Annatto: The Artistic Spice
Annatto is a seed, and is also known by the name of the tree it comes from—the achiote, or Bixa orellana, affectionately known as the ‘lipstick tree’. Annatto may be familiar to you as a coloring agent, and not only for cosmetics; as a food coloring, annatto enhances the appearance of cheddar cheese and butter, imparting an appealing yellow hue. Annatto seeds are a preferred dye for foodstuffs because it is entirely natural…in effect, because it is a food itself.
But annatto’s compelling aroma hints at the other side of the story of this tropical spice. Its complex flavor gives it an unusual usage profile in the spice world: it can visually enhance while it enhances flavor. What it brings to the table beyond eye appeal is an earthy, musky, and slightly pepper flavor that is a touch sweet, and a touch nutty.
Annatto is typically mixed with other spices and ground into a paste. But it may be used to infuse oil with its earthy, peppery aroma, and a subtle yellow color.
Cooking with Annatto
The most recognizable traditional use of annatto as a spice is in the preparation of cochinita pibil, a barbeque pork recipe from the Yucatán. The recipe also calls for garlic, citrus, and a host of spices that includes cinnamon and cloves.
Cochinita pibil gives globally-minded chefs a good place to start when using this spice. Its earthiness gives it considerable appeal as a dimensional component, typically used to bolster and add complexity to dishes that use a broad spectrum of flavors and a good deal of spice. Annatto oil is used to give yellow rice its appealing color.
Annatto paste is terrific as a grilling spice and rub, especially for poultry; its cousin adobo paste—a blend of chili pepper flakes, fresh garlic, and annatto, is also eminently grill-friendly. Annatto seeds may be best used by cooks exploring world cuisine as a springboard for delving into other traditional regional dishes like Puerto Rican arroz con pollo, a savory spiced blend of chicken, rice, and tomato.
History and Origination of Annatto
Annatto has a long history as a flavoring and color additive for foods, and a cosmetic, too. Presentation and eye appeal were important culinary dimensions for Central and South American natives hundreds of years ago, just as they are today. Mayan and Aztec peoples used annatto as a colorant, and as a flavoring additive; it was a necessary ingredient in the Mayan concoction that has come to be known as chocolate.
Annatto was also used by native peoples as a medicine, body paint, and insect repellant. Annatto use is widespread, and it may be found in culinary use today in Mexico, South America, Central America, the Caribbean, Vietnam, and the Philippines.

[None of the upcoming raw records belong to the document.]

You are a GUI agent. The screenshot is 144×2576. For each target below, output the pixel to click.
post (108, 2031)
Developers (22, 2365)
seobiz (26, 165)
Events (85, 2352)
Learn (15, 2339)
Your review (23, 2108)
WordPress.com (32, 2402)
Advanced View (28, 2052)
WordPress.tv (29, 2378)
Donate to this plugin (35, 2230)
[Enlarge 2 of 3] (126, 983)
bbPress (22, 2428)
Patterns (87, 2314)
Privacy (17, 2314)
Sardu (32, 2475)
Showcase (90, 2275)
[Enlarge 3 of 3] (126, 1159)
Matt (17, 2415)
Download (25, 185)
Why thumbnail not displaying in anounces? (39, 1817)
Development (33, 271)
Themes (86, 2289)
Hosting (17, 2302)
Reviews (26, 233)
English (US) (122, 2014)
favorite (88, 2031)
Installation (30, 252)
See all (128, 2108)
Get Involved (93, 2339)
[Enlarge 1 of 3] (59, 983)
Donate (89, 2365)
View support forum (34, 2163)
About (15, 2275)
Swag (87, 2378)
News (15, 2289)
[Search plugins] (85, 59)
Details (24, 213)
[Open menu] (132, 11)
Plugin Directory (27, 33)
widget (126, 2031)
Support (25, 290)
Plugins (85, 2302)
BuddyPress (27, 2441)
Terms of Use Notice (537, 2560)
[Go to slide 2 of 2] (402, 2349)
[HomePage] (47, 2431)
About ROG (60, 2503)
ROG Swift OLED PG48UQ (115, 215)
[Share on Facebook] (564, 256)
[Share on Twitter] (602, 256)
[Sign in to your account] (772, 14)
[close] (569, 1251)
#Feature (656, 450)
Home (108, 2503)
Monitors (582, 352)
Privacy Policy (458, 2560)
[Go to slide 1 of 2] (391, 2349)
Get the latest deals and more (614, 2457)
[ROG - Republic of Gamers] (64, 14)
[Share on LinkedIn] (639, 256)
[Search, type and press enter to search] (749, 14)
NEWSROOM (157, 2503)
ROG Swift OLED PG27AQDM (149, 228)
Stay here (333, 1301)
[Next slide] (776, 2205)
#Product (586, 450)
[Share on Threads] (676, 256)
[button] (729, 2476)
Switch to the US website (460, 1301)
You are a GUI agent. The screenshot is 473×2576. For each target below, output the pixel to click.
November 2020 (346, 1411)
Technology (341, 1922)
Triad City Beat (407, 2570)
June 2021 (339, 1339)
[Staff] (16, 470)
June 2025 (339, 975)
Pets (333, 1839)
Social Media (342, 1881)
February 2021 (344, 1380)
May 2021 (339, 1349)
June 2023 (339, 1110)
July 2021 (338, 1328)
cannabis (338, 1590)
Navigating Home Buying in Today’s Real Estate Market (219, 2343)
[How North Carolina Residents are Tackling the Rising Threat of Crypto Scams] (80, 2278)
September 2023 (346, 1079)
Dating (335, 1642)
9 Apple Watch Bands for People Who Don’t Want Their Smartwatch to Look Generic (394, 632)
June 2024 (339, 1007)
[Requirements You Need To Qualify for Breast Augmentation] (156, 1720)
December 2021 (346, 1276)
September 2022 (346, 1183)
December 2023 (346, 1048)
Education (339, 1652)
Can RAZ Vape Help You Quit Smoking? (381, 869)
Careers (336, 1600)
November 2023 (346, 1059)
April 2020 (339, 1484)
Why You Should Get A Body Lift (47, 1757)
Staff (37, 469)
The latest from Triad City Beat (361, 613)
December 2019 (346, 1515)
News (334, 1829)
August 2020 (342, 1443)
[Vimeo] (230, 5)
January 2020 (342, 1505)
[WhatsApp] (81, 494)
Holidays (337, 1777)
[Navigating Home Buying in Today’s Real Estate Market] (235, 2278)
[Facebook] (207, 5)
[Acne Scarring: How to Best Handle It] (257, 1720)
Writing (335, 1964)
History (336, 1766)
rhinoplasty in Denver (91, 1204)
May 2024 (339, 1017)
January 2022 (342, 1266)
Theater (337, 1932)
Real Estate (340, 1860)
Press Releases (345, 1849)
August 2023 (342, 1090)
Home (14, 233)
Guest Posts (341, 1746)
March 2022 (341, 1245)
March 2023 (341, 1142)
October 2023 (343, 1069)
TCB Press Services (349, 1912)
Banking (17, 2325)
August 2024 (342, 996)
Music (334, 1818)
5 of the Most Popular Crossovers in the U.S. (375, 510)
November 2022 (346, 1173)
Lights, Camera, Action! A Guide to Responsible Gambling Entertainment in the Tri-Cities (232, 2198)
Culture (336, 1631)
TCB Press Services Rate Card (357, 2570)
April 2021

The first westerner to find Bixa orellana gave the tree its name: Francisco de Orellana. Orellana lived in the first half of the sixteenth century, and was a member of Pizzaro’s party before conducting his own profit-driven explorations of the Amazon basis.
Cultivation of Annatto
Bixa Orellana is fairly hardy, and today is cultivated in climates ranging from subtropical to tropical. From its native South America, the tree has now spread to Africa and Sri Lanka, as well as Mexico, Central America, and the Caribbean.
The seed pods of B. orellana look formidable, with soft spikes and a fairly hard shell protecting the fruit within. The tree must be at least three years old for significant harvesting to take place.
Annual annatto production is fairly limited, and most ecommercial annatto comes from Peru.
Burma Spice’s annatto seeds are sourced from the town of San José Poaquil in Guatemala. San José Poachil is an agricultural town in the central part of Guatemala as well-known for its colorful, hand-loomed textiles as it is for its coffee beans and other produce.
Our annatto seeds are hand-harvested in the traditional manner in the hills outside this bucolic and quiet city, and sold to us directly from the people who harvest it.